Task input:
===============
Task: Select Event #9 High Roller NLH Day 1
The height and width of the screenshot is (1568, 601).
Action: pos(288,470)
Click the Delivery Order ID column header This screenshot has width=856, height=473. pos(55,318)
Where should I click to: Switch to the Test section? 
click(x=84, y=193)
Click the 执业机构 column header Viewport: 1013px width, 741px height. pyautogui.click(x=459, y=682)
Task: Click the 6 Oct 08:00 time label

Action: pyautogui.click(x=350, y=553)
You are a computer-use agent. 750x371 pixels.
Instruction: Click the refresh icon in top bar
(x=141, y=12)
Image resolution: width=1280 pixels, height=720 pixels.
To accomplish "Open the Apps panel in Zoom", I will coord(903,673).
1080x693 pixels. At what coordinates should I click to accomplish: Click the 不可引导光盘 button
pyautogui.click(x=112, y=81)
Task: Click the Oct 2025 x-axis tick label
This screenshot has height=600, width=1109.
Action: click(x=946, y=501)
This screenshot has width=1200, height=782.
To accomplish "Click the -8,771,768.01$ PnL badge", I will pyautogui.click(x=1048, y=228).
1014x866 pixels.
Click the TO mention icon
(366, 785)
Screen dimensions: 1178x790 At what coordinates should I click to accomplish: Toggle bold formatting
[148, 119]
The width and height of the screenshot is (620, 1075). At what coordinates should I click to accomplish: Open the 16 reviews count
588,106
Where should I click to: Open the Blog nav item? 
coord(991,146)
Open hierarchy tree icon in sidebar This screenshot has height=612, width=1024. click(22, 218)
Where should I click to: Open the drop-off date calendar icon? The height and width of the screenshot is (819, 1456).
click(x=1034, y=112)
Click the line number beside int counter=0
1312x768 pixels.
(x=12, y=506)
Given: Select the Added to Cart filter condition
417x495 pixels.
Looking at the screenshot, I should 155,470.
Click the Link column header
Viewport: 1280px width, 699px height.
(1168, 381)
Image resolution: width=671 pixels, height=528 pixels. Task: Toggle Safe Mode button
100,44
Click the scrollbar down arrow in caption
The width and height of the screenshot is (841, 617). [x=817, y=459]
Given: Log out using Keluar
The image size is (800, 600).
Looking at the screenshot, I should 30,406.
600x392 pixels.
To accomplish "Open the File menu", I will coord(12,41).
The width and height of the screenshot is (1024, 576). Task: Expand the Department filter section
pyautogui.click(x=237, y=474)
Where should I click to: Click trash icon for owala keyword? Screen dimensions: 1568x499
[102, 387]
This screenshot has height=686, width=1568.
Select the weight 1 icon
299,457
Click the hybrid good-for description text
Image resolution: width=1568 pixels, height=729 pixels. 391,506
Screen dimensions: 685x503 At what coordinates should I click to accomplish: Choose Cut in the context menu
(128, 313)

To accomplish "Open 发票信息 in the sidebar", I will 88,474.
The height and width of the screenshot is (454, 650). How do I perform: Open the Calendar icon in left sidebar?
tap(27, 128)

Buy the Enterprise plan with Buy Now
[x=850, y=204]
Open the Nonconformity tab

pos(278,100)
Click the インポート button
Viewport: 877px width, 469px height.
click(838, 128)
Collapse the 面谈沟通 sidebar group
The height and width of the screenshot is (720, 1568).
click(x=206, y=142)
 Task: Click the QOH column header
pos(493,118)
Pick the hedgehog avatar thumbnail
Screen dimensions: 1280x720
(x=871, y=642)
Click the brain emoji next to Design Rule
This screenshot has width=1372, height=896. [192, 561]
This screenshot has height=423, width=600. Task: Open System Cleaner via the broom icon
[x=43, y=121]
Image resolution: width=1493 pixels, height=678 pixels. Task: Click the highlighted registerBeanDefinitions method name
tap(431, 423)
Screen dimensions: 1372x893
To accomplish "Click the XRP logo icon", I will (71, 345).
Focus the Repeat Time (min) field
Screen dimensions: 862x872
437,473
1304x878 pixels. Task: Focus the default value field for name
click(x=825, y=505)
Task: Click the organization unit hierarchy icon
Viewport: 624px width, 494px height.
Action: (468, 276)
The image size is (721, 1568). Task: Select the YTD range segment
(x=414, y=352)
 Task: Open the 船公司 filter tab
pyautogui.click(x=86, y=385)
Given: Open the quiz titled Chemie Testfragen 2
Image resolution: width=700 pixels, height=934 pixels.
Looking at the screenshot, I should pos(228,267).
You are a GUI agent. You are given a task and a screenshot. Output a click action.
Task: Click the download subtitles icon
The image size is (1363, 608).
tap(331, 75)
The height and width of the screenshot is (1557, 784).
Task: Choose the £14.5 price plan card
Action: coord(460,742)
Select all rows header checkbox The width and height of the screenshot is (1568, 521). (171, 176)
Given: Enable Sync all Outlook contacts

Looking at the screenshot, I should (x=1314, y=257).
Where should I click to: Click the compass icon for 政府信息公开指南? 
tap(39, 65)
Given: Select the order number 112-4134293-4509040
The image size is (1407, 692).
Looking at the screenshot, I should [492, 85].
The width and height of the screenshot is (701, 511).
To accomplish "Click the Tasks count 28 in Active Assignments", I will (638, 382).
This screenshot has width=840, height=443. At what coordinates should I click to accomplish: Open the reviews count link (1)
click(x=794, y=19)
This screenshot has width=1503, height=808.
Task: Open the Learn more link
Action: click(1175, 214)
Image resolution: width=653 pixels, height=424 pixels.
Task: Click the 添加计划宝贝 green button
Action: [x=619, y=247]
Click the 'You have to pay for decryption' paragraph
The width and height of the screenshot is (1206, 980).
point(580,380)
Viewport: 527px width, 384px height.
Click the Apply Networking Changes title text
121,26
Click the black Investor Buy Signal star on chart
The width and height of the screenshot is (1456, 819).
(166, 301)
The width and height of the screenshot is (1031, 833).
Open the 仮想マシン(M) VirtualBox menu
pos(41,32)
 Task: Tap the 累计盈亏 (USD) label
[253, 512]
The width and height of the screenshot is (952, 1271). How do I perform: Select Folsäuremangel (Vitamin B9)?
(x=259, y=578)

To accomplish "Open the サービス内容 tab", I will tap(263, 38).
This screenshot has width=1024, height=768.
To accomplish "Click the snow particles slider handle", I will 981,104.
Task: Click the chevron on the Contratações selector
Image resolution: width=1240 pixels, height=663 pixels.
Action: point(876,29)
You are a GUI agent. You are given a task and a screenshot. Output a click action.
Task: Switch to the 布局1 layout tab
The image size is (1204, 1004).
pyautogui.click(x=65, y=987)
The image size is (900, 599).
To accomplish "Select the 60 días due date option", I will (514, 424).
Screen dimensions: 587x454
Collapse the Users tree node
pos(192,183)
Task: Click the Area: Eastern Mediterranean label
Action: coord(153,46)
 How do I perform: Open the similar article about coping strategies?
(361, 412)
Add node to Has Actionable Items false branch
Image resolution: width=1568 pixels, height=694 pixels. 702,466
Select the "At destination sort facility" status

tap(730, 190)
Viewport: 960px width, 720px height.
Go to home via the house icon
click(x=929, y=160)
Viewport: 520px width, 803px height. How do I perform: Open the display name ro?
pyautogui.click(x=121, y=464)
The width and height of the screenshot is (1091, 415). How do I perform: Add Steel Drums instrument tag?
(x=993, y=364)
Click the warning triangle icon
===============
Description of the task:
Every single line of the data above must be set down again exactly.

Answer for the task:
Task: Select Event #9 High Roller NLH Day 1
The height and width of the screenshot is (1568, 601).
Action: pos(288,470)
Click the Delivery Order ID column header This screenshot has width=856, height=473. pos(55,318)
Where should I click to: Switch to the Test section? 
click(x=84, y=193)
Click the 执业机构 column header Viewport: 1013px width, 741px height. pyautogui.click(x=459, y=682)
Task: Click the 6 Oct 08:00 time label

Action: pyautogui.click(x=350, y=553)
You are a computer-use agent. 750x371 pixels.
Instruction: Click the refresh icon in top bar
(x=141, y=12)
Image resolution: width=1280 pixels, height=720 pixels.
To accomplish "Open the Apps panel in Zoom", I will coord(903,673).
1080x693 pixels. At what coordinates should I click to accomplish: Click the 不可引导光盘 button
pyautogui.click(x=112, y=81)
Task: Click the Oct 2025 x-axis tick label
This screenshot has height=600, width=1109.
Action: click(x=946, y=501)
This screenshot has width=1200, height=782.
To accomplish "Click the -8,771,768.01$ PnL badge", I will pyautogui.click(x=1048, y=228).
1014x866 pixels.
Click the TO mention icon
(366, 785)
Screen dimensions: 1178x790 At what coordinates should I click to accomplish: Toggle bold formatting
[148, 119]
The width and height of the screenshot is (620, 1075). At what coordinates should I click to accomplish: Open the 16 reviews count
588,106
Where should I click to: Open the Blog nav item? 
coord(991,146)
Open hierarchy tree icon in sidebar This screenshot has height=612, width=1024. click(22, 218)
Where should I click to: Open the drop-off date calendar icon? The height and width of the screenshot is (819, 1456).
click(x=1034, y=112)
Click the line number beside int counter=0
1312x768 pixels.
(x=12, y=506)
Given: Select the Added to Cart filter condition
417x495 pixels.
Looking at the screenshot, I should 155,470.
Click the Link column header
Viewport: 1280px width, 699px height.
(1168, 381)
Image resolution: width=671 pixels, height=528 pixels. Task: Toggle Safe Mode button
100,44
Click the scrollbar down arrow in caption
The width and height of the screenshot is (841, 617). [x=817, y=459]
Given: Log out using Keluar
The image size is (800, 600).
Looking at the screenshot, I should 30,406.
600x392 pixels.
To accomplish "Open the File menu", I will coord(12,41).
The width and height of the screenshot is (1024, 576). Task: Expand the Department filter section
pyautogui.click(x=237, y=474)
Where should I click to: Click trash icon for owala keyword? Screen dimensions: 1568x499
[102, 387]
This screenshot has height=686, width=1568.
Select the weight 1 icon
299,457
Click the hybrid good-for description text
Image resolution: width=1568 pixels, height=729 pixels. 391,506
Screen dimensions: 685x503 At what coordinates should I click to accomplish: Choose Cut in the context menu
(128, 313)

To accomplish "Open 发票信息 in the sidebar", I will 88,474.
The height and width of the screenshot is (454, 650). How do I perform: Open the Calendar icon in left sidebar?
tap(27, 128)

Buy the Enterprise plan with Buy Now
[x=850, y=204]
Open the Nonconformity tab

pos(278,100)
Click the インポート button
Viewport: 877px width, 469px height.
click(838, 128)
Collapse the 面谈沟通 sidebar group
The height and width of the screenshot is (720, 1568).
click(x=206, y=142)
 Task: Click the QOH column header
pos(493,118)
Pick the hedgehog avatar thumbnail
Screen dimensions: 1280x720
(x=871, y=642)
Click the brain emoji next to Design Rule
This screenshot has width=1372, height=896. [192, 561]
This screenshot has height=423, width=600. Task: Open System Cleaner via the broom icon
[x=43, y=121]
Image resolution: width=1493 pixels, height=678 pixels. Task: Click the highlighted registerBeanDefinitions method name
tap(431, 423)
Screen dimensions: 1372x893
To accomplish "Click the XRP logo icon", I will (71, 345).
Focus the Repeat Time (min) field
Screen dimensions: 862x872
437,473
1304x878 pixels. Task: Focus the default value field for name
click(x=825, y=505)
Task: Click the organization unit hierarchy icon
Viewport: 624px width, 494px height.
Action: (468, 276)
The image size is (721, 1568). Task: Select the YTD range segment
(x=414, y=352)
 Task: Open the 船公司 filter tab
pyautogui.click(x=86, y=385)
Given: Open the quiz titled Chemie Testfragen 2
Image resolution: width=700 pixels, height=934 pixels.
Looking at the screenshot, I should pos(228,267).
You are a GUI agent. You are given a task and a screenshot. Output a click action.
Task: Click the download subtitles icon
The image size is (1363, 608).
tap(331, 75)
The height and width of the screenshot is (1557, 784).
Task: Choose the £14.5 price plan card
Action: coord(460,742)
Select all rows header checkbox The width and height of the screenshot is (1568, 521). (171, 176)
Given: Enable Sync all Outlook contacts

Looking at the screenshot, I should (x=1314, y=257).
Where should I click to: Click the compass icon for 政府信息公开指南? 
tap(39, 65)
Given: Select the order number 112-4134293-4509040
The image size is (1407, 692).
Looking at the screenshot, I should [492, 85].
The width and height of the screenshot is (701, 511).
To accomplish "Click the Tasks count 28 in Active Assignments", I will (638, 382).
This screenshot has width=840, height=443. At what coordinates should I click to accomplish: Open the reviews count link (1)
click(x=794, y=19)
This screenshot has width=1503, height=808.
Task: Open the Learn more link
Action: click(1175, 214)
Image resolution: width=653 pixels, height=424 pixels.
Task: Click the 添加计划宝贝 green button
Action: [x=619, y=247]
Click the 'You have to pay for decryption' paragraph
The width and height of the screenshot is (1206, 980).
point(580,380)
Viewport: 527px width, 384px height.
Click the Apply Networking Changes title text
121,26
Click the black Investor Buy Signal star on chart
The width and height of the screenshot is (1456, 819).
(166, 301)
The width and height of the screenshot is (1031, 833).
Open the 仮想マシン(M) VirtualBox menu
pos(41,32)
 Task: Tap the 累计盈亏 (USD) label
[253, 512]
The width and height of the screenshot is (952, 1271). How do I perform: Select Folsäuremangel (Vitamin B9)?
(x=259, y=578)

To accomplish "Open the サービス内容 tab", I will tap(263, 38).
This screenshot has width=1024, height=768.
To accomplish "Click the snow particles slider handle", I will 981,104.
Task: Click the chevron on the Contratações selector
Image resolution: width=1240 pixels, height=663 pixels.
Action: point(876,29)
You are a GUI agent. You are given a task and a screenshot. Output a click action.
Task: Switch to the 布局1 layout tab
The image size is (1204, 1004).
pyautogui.click(x=65, y=987)
The image size is (900, 599).
To accomplish "Select the 60 días due date option", I will (514, 424).
Screen dimensions: 587x454
Collapse the Users tree node
pos(192,183)
Task: Click the Area: Eastern Mediterranean label
Action: coord(153,46)
 How do I perform: Open the similar article about coping strategies?
(361, 412)
Add node to Has Actionable Items false branch
Image resolution: width=1568 pixels, height=694 pixels. 702,466
Select the "At destination sort facility" status

tap(730, 190)
Viewport: 960px width, 720px height.
Go to home via the house icon
click(x=929, y=160)
Viewport: 520px width, 803px height. How do I perform: Open the display name ro?
pyautogui.click(x=121, y=464)
The width and height of the screenshot is (1091, 415). How do I perform: Add Steel Drums instrument tag?
(x=993, y=364)
Click the warning triangle icon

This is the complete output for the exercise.